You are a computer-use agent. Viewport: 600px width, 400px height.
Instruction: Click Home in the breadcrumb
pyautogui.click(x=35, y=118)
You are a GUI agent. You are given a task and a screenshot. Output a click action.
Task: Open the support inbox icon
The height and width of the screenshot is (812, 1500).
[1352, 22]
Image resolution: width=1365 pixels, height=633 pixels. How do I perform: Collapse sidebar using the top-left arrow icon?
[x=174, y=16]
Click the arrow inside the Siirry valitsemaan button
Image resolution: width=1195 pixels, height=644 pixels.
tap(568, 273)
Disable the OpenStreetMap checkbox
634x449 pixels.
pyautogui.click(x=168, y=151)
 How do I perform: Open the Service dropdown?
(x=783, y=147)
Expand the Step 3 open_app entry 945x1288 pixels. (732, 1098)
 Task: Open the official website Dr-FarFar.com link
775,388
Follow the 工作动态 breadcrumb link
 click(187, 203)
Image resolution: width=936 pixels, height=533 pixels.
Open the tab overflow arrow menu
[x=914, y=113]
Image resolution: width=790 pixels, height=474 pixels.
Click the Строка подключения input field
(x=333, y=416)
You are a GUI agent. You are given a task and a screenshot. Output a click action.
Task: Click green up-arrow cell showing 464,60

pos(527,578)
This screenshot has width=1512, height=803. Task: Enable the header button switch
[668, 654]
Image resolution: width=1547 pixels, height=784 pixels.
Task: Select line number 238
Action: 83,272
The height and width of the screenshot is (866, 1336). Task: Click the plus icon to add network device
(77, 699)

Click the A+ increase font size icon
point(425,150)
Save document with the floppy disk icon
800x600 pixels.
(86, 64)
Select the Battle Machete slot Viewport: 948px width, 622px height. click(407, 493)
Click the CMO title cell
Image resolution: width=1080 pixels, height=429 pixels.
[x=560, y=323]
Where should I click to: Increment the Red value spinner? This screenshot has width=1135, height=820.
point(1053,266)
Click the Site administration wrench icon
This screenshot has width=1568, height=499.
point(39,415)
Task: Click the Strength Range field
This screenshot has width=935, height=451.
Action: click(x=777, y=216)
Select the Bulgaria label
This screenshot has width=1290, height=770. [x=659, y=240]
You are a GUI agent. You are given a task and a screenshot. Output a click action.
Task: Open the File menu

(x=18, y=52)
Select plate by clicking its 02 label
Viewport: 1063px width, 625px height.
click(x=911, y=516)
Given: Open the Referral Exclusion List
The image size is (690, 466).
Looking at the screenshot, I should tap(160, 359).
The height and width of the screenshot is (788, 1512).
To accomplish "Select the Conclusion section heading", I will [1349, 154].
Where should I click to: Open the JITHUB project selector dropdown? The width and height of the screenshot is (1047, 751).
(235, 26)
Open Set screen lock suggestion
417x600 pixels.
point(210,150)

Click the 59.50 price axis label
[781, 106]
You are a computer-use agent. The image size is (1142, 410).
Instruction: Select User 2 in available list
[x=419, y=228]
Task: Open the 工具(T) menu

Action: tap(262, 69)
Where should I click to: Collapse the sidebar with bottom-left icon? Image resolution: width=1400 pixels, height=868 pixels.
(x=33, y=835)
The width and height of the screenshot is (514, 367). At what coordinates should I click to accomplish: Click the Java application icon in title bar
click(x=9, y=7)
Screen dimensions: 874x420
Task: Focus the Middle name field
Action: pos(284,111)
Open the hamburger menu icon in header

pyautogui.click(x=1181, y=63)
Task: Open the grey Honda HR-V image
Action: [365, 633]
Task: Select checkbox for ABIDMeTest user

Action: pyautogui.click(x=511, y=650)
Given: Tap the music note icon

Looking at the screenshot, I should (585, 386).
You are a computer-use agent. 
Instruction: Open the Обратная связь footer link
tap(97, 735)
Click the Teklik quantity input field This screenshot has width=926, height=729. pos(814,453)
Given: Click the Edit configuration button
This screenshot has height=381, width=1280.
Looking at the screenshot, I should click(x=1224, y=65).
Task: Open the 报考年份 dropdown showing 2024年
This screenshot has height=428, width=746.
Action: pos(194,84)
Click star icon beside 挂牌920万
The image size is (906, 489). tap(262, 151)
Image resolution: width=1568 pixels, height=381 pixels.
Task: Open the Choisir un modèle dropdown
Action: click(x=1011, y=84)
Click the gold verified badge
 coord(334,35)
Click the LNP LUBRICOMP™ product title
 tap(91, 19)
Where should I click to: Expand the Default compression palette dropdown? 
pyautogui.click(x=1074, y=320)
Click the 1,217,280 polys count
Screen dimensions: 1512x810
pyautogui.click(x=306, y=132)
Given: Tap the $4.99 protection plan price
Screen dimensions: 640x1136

■ Task objective ■
Please print the full listing shown above, exactly as it appears.

■ The answer ■
You are a computer-use agent. Viewport: 600px width, 400px height.
Instruction: Click Home in the breadcrumb
pyautogui.click(x=35, y=118)
You are a GUI agent. You are given a task and a screenshot. Output a click action.
Task: Open the support inbox icon
The height and width of the screenshot is (812, 1500).
[1352, 22]
Image resolution: width=1365 pixels, height=633 pixels. How do I perform: Collapse sidebar using the top-left arrow icon?
[x=174, y=16]
Click the arrow inside the Siirry valitsemaan button
Image resolution: width=1195 pixels, height=644 pixels.
tap(568, 273)
Disable the OpenStreetMap checkbox
634x449 pixels.
pyautogui.click(x=168, y=151)
 How do I perform: Open the Service dropdown?
(x=783, y=147)
Expand the Step 3 open_app entry 945x1288 pixels. (732, 1098)
 Task: Open the official website Dr-FarFar.com link
775,388
Follow the 工作动态 breadcrumb link
 click(187, 203)
Image resolution: width=936 pixels, height=533 pixels.
Open the tab overflow arrow menu
[x=914, y=113]
Image resolution: width=790 pixels, height=474 pixels.
Click the Строка подключения input field
(x=333, y=416)
You are a GUI agent. You are given a task and a screenshot. Output a click action.
Task: Click green up-arrow cell showing 464,60

pos(527,578)
This screenshot has width=1512, height=803. Task: Enable the header button switch
[668, 654]
Image resolution: width=1547 pixels, height=784 pixels.
Task: Select line number 238
Action: 83,272
The height and width of the screenshot is (866, 1336). Task: Click the plus icon to add network device
(77, 699)

Click the A+ increase font size icon
point(425,150)
Save document with the floppy disk icon
800x600 pixels.
(86, 64)
Select the Battle Machete slot Viewport: 948px width, 622px height. click(407, 493)
Click the CMO title cell
Image resolution: width=1080 pixels, height=429 pixels.
[x=560, y=323]
Where should I click to: Increment the Red value spinner? This screenshot has width=1135, height=820.
point(1053,266)
Click the Site administration wrench icon
This screenshot has width=1568, height=499.
point(39,415)
Task: Click the Strength Range field
This screenshot has width=935, height=451.
Action: click(x=777, y=216)
Select the Bulgaria label
This screenshot has width=1290, height=770. [x=659, y=240]
You are a GUI agent. You are given a task and a screenshot. Output a click action.
Task: Open the File menu

(x=18, y=52)
Select plate by clicking its 02 label
Viewport: 1063px width, 625px height.
click(x=911, y=516)
Given: Open the Referral Exclusion List
The image size is (690, 466).
Looking at the screenshot, I should tap(160, 359).
The height and width of the screenshot is (788, 1512).
To accomplish "Select the Conclusion section heading", I will [1349, 154].
Where should I click to: Open the JITHUB project selector dropdown? The width and height of the screenshot is (1047, 751).
(235, 26)
Open Set screen lock suggestion
417x600 pixels.
point(210,150)

Click the 59.50 price axis label
[781, 106]
You are a computer-use agent. The image size is (1142, 410).
Instruction: Select User 2 in available list
[x=419, y=228]
Task: Open the 工具(T) menu

Action: tap(262, 69)
Where should I click to: Collapse the sidebar with bottom-left icon? Image resolution: width=1400 pixels, height=868 pixels.
(x=33, y=835)
The width and height of the screenshot is (514, 367). At what coordinates should I click to accomplish: Click the Java application icon in title bar
click(x=9, y=7)
Screen dimensions: 874x420
Task: Focus the Middle name field
Action: pos(284,111)
Open the hamburger menu icon in header

pyautogui.click(x=1181, y=63)
Task: Open the grey Honda HR-V image
Action: [365, 633]
Task: Select checkbox for ABIDMeTest user

Action: pyautogui.click(x=511, y=650)
Given: Tap the music note icon

Looking at the screenshot, I should (585, 386).
You are a computer-use agent. 
Instruction: Open the Обратная связь footer link
tap(97, 735)
Click the Teklik quantity input field This screenshot has width=926, height=729. pos(814,453)
Given: Click the Edit configuration button
This screenshot has height=381, width=1280.
Looking at the screenshot, I should click(x=1224, y=65).
Task: Open the 报考年份 dropdown showing 2024年
This screenshot has height=428, width=746.
Action: pos(194,84)
Click star icon beside 挂牌920万
The image size is (906, 489). tap(262, 151)
Image resolution: width=1568 pixels, height=381 pixels.
Task: Open the Choisir un modèle dropdown
Action: click(x=1011, y=84)
Click the gold verified badge
 coord(334,35)
Click the LNP LUBRICOMP™ product title
 tap(91, 19)
Where should I click to: Expand the Default compression palette dropdown? 
pyautogui.click(x=1074, y=320)
Click the 1,217,280 polys count
Screen dimensions: 1512x810
pyautogui.click(x=306, y=132)
Given: Tap the $4.99 protection plan price
Screen dimensions: 640x1136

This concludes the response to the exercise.